Could you copy every one of the records below word for word, leaving out the pictures?

◇ ◇ ◇ ◇ ◇ ◇ ◇

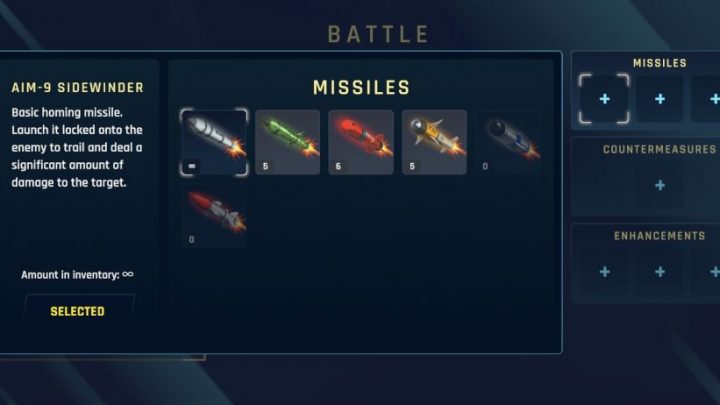The height and width of the screenshot is (405, 720).
Task: Click the highlighted first missile loadout slot
Action: tap(604, 99)
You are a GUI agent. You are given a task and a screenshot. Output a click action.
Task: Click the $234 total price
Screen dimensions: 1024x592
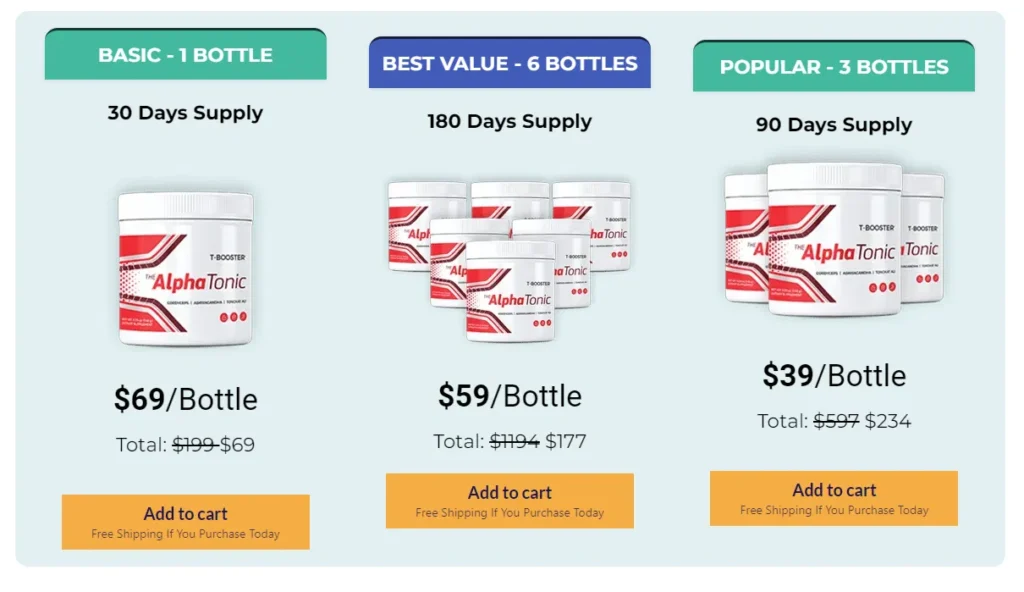(888, 421)
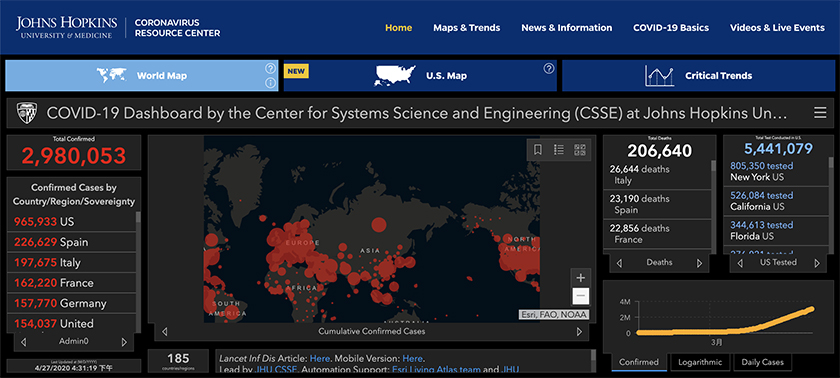Viewport: 840px width, 378px height.
Task: Go to next panel after Deaths
Action: [699, 263]
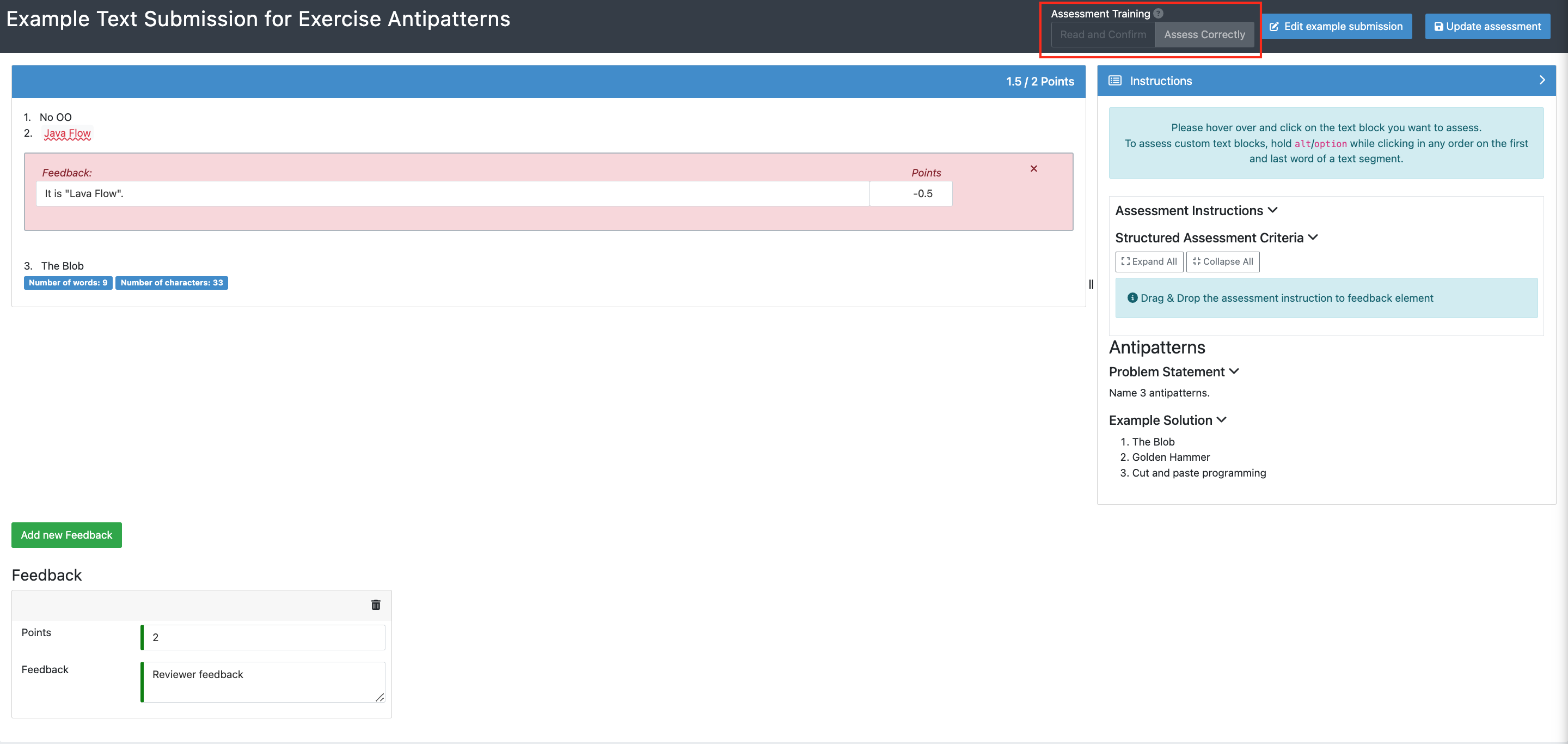Click the Add new Feedback button
This screenshot has height=744, width=1568.
tap(66, 534)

◇ ◇ ◇ ◇ ◇ ◇ ◇

EXERCISE ANSWER
The height and width of the screenshot is (405, 720).
Task: Click the highlighted first missile loadout slot
Action: tap(604, 99)
You are a GUI agent. You are given a task and a screenshot. Output a click action.
Task: Click the $234 total price
Screen dimensions: 1024x592
(888, 421)
Viewport: 840px width, 378px height.
Task: Go to next panel after Deaths
Action: [699, 263]
Click the Add new Feedback button
This screenshot has height=744, width=1568.
tap(66, 534)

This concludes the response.